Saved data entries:
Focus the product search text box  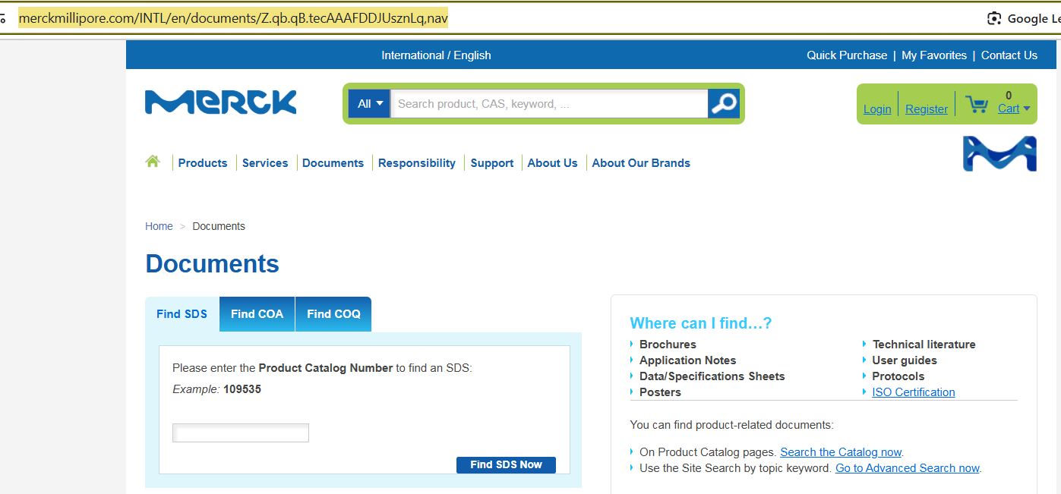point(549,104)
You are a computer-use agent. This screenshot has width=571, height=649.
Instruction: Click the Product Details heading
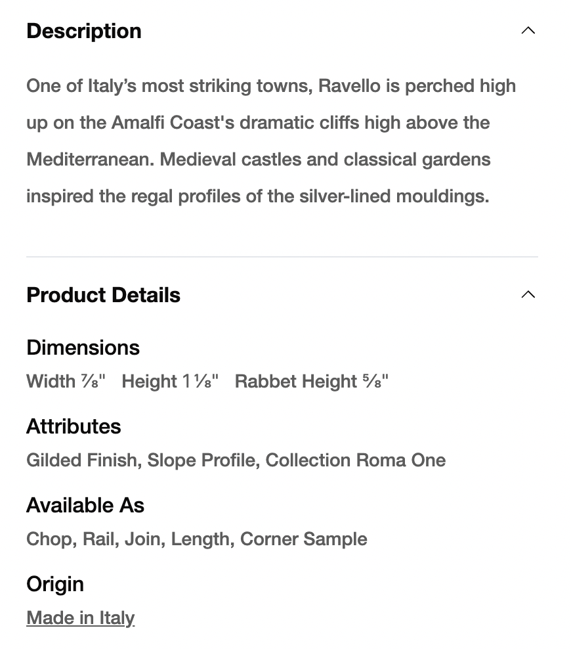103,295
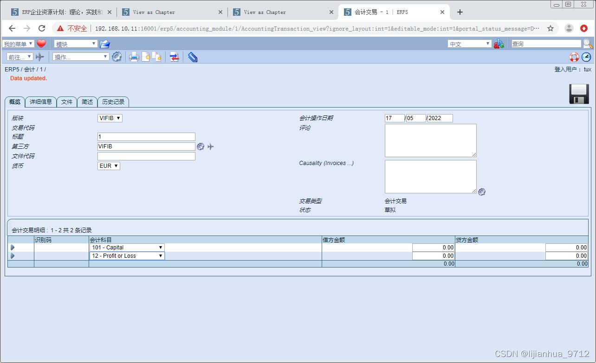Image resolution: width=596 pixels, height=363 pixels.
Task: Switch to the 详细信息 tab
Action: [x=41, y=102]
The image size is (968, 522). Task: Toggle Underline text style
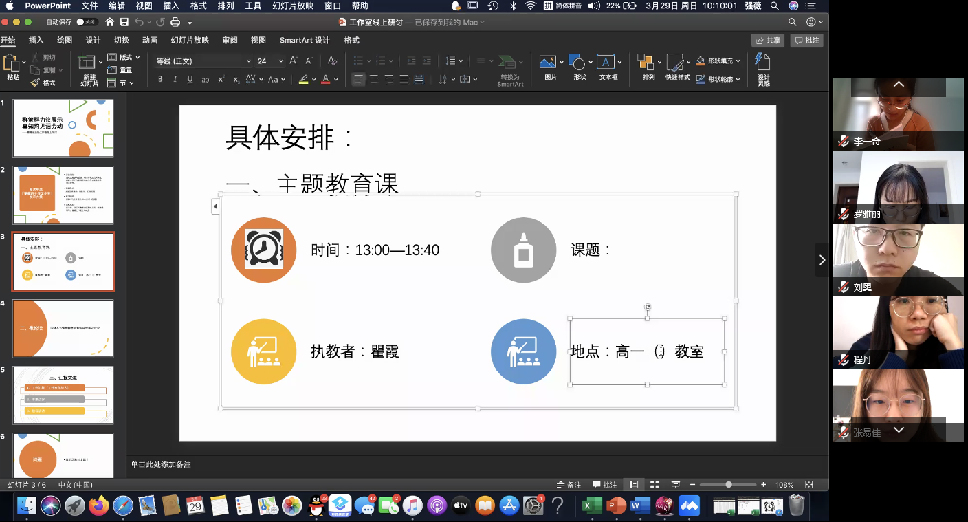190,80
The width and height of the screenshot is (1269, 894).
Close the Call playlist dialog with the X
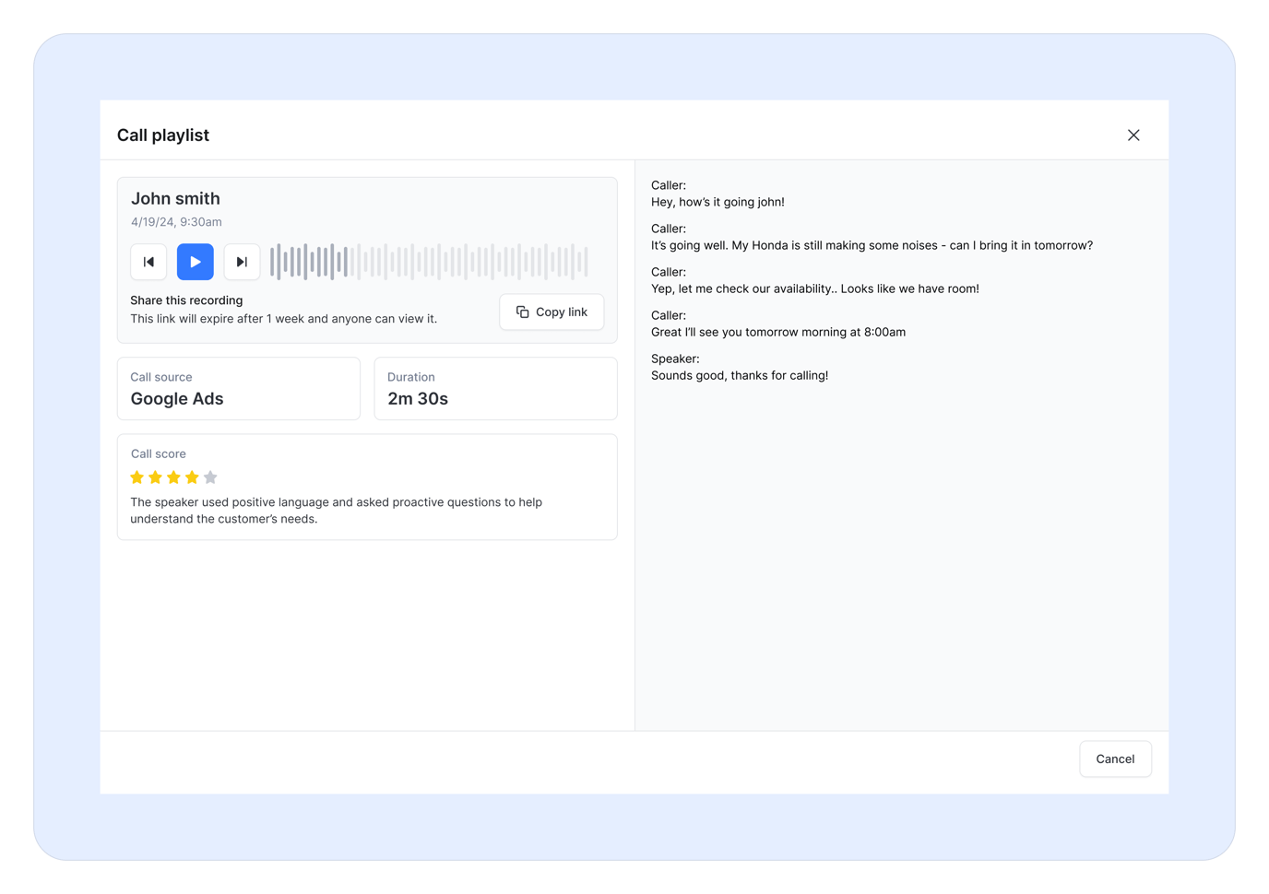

Task instructions:
Print only the lines from the one with "The width and" through the last line of the data above, exactly and with both ends, and please omit any pictures.

Task output:
The width and height of the screenshot is (1269, 894).
Close the Call playlist dialog with the X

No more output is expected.